» YOUR OBJECTIVE
Everything in the data below should be restated word for word.

═══ DATA SHOWN ═══

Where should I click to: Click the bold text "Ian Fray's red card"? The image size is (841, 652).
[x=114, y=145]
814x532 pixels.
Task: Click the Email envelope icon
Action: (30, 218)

═══

» ANSWER TO THIS EXERCISE
Where should I click to: Click the bold text "Ian Fray's red card"? The image size is (841, 652).
[x=114, y=145]
814x532 pixels.
Task: Click the Email envelope icon
Action: (30, 218)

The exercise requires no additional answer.